Not all Hallucinations are Good to Throw Away When it Comes to Legal Abstractive Summarization

7 minutes read

The extensive use of Large Language Models (LLMs) for summarization tasks brings new challenges. One of the most important is related to the LLMs’ tendency to generate hallucinations, i.e., texts that give the impression of being fluid and natural, despite their lack of fidelity and nonsensical nature. Hallucinations can be factual: a source of knowledge, such as an expert, an ontology or a knowledge base, can indeed certify their veracity.

Most of the current works on hallucinations aim at deleting, reducing or correcting non-factual hallucinations through dedicated models or post-processing approaches. Another line of work also tries to control factual hallucinations through the use of external knowledge, while keeping low the number of non-factual hallucinations. This last line of research is particularly of interest while considering specific domains such as the legal field. Indeed, summaries of legal documents written by experts often contain contextual information as well as former laws that help the readers to fully understand them. This is illustrated in Figure 1 through an example of legal document with its associated reference summary, extracted from the EUR-Lex-Sum dataset.

Figure 1: Example of EUR-Lex-Sum legal document with its reference summary (excerpts) produced by experts. Law entities are marked in bold, abstractive entities of the reference summary are colored: blue ones are present in the dataset (in-dataset entities) whereas the red one is an out-dataset entity.

In this example, we focus on entities of interest (in bold). The reference summary mentions laws Regulation 2019/979, Regulation 2020/1273, and Regulation 2020/1272 (colored in blue or red on Figure 1) that do not appear in the source document. Such entities of interest have been added to the summary by experts in order to track all the amendments made to the Regulation 2019/980 presented in the document. They are named abstractive entities, in opposition to extractive or faithful entities. Abstractive entities, as they are written by experts, are de facto factual. Figure 2 proposes a taxonomy of the different types of hallucinations and abstractions, and summarizes all definitions.

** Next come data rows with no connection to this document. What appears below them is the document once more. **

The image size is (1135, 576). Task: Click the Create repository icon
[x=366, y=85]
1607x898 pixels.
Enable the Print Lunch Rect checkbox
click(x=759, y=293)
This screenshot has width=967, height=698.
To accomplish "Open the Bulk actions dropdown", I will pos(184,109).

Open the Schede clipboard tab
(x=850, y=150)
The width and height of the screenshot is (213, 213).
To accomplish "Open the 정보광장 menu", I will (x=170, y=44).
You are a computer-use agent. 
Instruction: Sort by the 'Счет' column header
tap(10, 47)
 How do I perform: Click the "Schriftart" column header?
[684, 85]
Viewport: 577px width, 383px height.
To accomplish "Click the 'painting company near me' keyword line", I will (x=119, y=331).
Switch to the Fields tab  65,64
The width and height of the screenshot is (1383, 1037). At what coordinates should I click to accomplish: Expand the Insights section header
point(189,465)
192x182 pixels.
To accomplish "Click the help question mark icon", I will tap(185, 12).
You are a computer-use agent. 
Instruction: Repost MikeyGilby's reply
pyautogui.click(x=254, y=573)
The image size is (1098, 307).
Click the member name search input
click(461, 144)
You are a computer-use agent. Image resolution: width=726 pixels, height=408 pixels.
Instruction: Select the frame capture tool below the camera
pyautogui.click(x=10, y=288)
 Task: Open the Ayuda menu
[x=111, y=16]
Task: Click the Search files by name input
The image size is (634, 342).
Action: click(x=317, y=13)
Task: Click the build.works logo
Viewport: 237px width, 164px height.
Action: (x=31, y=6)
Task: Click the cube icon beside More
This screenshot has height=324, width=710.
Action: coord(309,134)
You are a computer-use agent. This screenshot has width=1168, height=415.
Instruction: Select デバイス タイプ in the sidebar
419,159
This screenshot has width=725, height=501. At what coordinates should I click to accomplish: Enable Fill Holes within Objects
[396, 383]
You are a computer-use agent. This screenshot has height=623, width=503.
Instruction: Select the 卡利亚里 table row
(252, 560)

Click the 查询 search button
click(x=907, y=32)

Figure 2: Taxonomy of entities of interest in the generated summary and reference summary.

In this article, we focus on abstractive summarization of legal documents, with the main objective to produce enriched, useful, and factual summaries which will lighten the task of information monitoring by legal experts. To do so, we aim at controlling factual hallucinations by knowledge arisen from the source dataset. In other words, we propose approaches which aim at fulfilling a two-objectives task: (1) retrieve factual hallucinations, i.e., the abstractive entities written by experts in reference summaries; and (2) keep very low the number of non-factual hallucinations.

Legal Summaries Specificities

Our aim here is to study the characteristics of reference summaries in terms of entities of interest as well as abstractions. To this end, we analyzed two legal datasets for summarization: EUR-Lex-Sum and our corpus Légibase. The EUR-Lex-Sum dataset comprises 1 504 documents, retrieved using web scraping from the Europa European law platform text website. We also used Légibase, a private business dataset of Berger-Levrault composed of 8 485 legal and regulatory documents for French local authorities and public administrations.

Figure 3 presents the distribution of entities of interest (i.e., Law, Organization, Location, and Person) across the datasets. As legal entities are written in very specific and repetitive patterns, we used a set of regex to extract them from the text. All other entities were extracted using a NER model fine-tuned on the Indian Court Judgements dataset. We can see from the histograms that legal entities are, not surprisingly, by far the most present, both in source documents and in reference summaries. They are followed by the Organizations and Locations, which are present in roughly equivalent numbers. Finally, Persons are barely present in the reference summaries of EUR-Lex-Sum.

Figure 3: Distribution of the entity types across source documents and reference summaries in the two datasets: EUR-Lex-Sum and French Law Dataset. Distinct occurrences are considered.

Abtractiveness of Reference Summaries

Table 1 shows an analysis of faithful entities (F_ri ), as well as in-dataset and out-dataset abstractive entities (Aⁱⁿ_ri and A^out_ri). We observe that a large proportion of the entities present in the summaries are abstractive, 66% and 68% for the EUR-Lex-Sum and Business dataset (Légibase) respectively. This confirms our initial hypothesis and shows that legal experts rely heavily on their external knowledge when writing summaries, in order to contextualize the main entities of the source document and provide a history of them. This external knowledge may or may not be found in other documents in the dataset, as we can see from column Aⁱⁿ_ri and A^out_ri.

Table 1. Total number of faithful and abstractive entities in the reference summaries of the EUR-Lex-Sum and Business datasets. The average number of entities per reference summary is also reported.

Experiments

1. Impact of abstractive entities

As introduced previously, our aim is to see if giving abstractive entities to the summary generation model leads to better summaries in terms of factual hallucinations, without losing the faithful entities.

During training, we fine-tune the summary generation model by providing it the source document as an input and the set of abstractive entities of the reference summary Aⁱⁿ_ri. The same configuration was used at inference. These summaries can be considered as Oracle summaries, i.e., the best possible summaries that can be obtained by our approach. More precisely, we prepend the set of entities to the source document, using the special token [ENTITYSET] to introduce the entities and separated them with the token (character here) | The source document was introduced using the special token (character here) [DOCUMENT]. For the EUR-Lex-Sum dataset, we consider the 3 entity types: Law, Organization and Location. Person entities were removed since they are not present in the reference summaries (see Figure 3). The 4 entity types were used for the Business dataset.

2. Realistic Setting

In contrast to Experiment 1, in real-life scenarios, the abstractive entities appearing in the reference summaries are not known. Since some abstractive entities are present in the dataset, our aim here is to retrieve them in order to give them to the model at inference.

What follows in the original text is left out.